▶ _OPIS ZADANIA_:
Wypisz dosłownie z omówienia wiadomości telewizyjnych wszystko od słów „Ta część to” aż po słowa „jej największy sojusznik.”.

19:01– „Pełna mobilizacja”
Prezenter przedstawia informacje dotyczące wydarzeń w Kijowie i reszcie kraju.  Informuje o tym, że wojska ukraińskie gotowe są do podjęcia działań zbrojnych. Po chwili na ekranie pojawia sie korespondent z Kijowa, który przedstawia swoją ocenę sytuacji. Następnie mamy ujęcia na ukraińskie siły zbrojne. Wkrótce naszym oczom ukazuje się sam Szef Ukraińskiej Rady Bezpieczeństwa apelujący do ogólnej mobilizacji narodu w razie rosyjskiej agresji.  Najważniejsze postanowienia ukraińskich władz pojawiają się po kolei na ekranie w formie tabelki, ułatwiającej widzom usystematyzowanie faktów. Potem kolejno pojawia się premier Ukrainy apelujący o wycofanie wojsk rosyjskich, odpowiedz krymskiego parlamentu oskarżająca opozycjonistów o podburzanie, żołnierz ukraiński, który twierdzi, że „o żadnym rozbrojeniu mowy być nie może”, znany ukraiński oligarcha „Król czekolady”, który chce rozmawiać z demonstrantami. Na końcu relacji z Ukrainy pojawia się obraz tłumu znajdującego sie na Majdanie. Ludzie trzymają flagi ukraińskie oraz zdjęcia poległych. Pozostawienie akurat tego obrazu na koniec tej części wiadomości wydaje się mieć swój cel i odpowiednio wpłynąć na widza. Sceny te niosą silny ładunek emocjonalny, który ma wywołać współczucie i poczucie solidarności z opozycjonistami. Wiadomość kończy ujęcie na ukraińską flagę, któremu towarzyszy rzucone gdzieś w przestrzeń retoryczne (i romantyczne) pytanie: „Dokąd zmierza Krym?” – kolejny chwyt.

19:06  „Ponad podziałami”
Ta część to  obraz działań polskich polityków w sprawie Ukrainy. Prezenter donosi, że doszło do spotkania przedstawicieli wszystkich partii w Kancelarii Premiera. Naszym oczom ukazuje się obraz dyskutujących (nietypowo) spokojnie polityków, mający widzów przekonać, jakoby nasz skłócony kraj porzucił na chwilę waśnie i jak to ujęto w tytule, wyszedł ponad podziały aby zająć się podjęciem odpowiedniego stanowiska w konflikcie. Wiele mówi sie o  solidar ności  i dyplomacji, przywołane są wystąpienie prezydenta i premiera. Polska jawi się jako orędownik pokoju na Ukrainie i jej największy sojusznik.

▶ _MATERIAŁ WYJŚCIOWY_:

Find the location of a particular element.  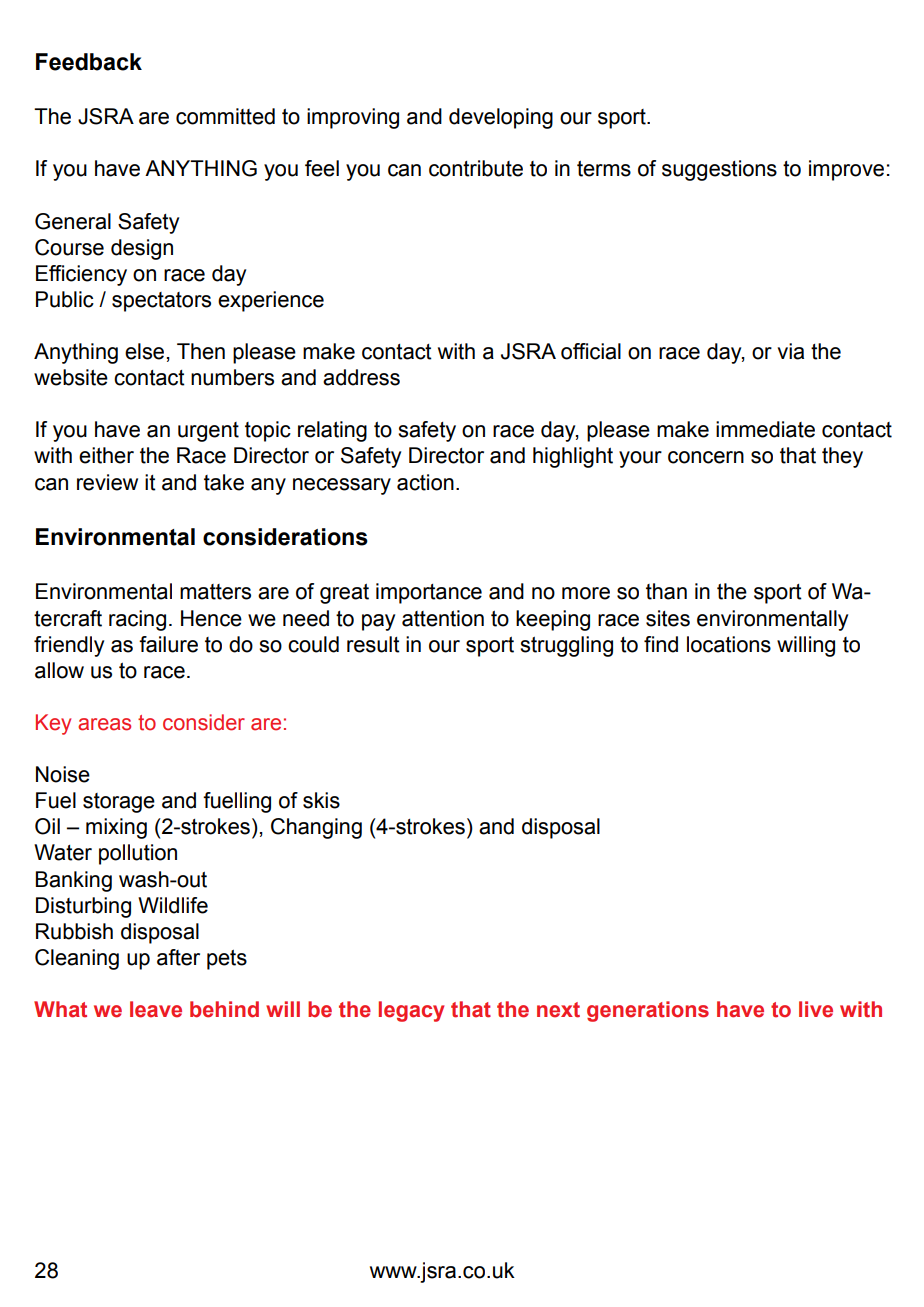

legacy is located at coordinates (411, 1011).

▶ _POPRAWNA ODPOWIEDŹ_:
Ta część to  obraz działań polskich polityków w sprawie Ukrainy. Prezenter donosi, że doszło do spotkania przedstawicieli wszystkich partii w Kancelarii Premiera. Naszym oczom ukazuje się obraz dyskutujących (nietypowo) spokojnie polityków, mający widzów przekonać, jakoby nasz skłócony kraj porzucił na chwilę waśnie i jak to ujęto w tytule, wyszedł ponad podziały aby zająć się podjęciem odpowiedniego stanowiska w konflikcie. Wiele mówi sie o  solidar ności  i dyplomacji, przywołane są wystąpienie prezydenta i premiera. Polska jawi się jako orędownik pokoju na Ukrainie i jej największy sojusznik.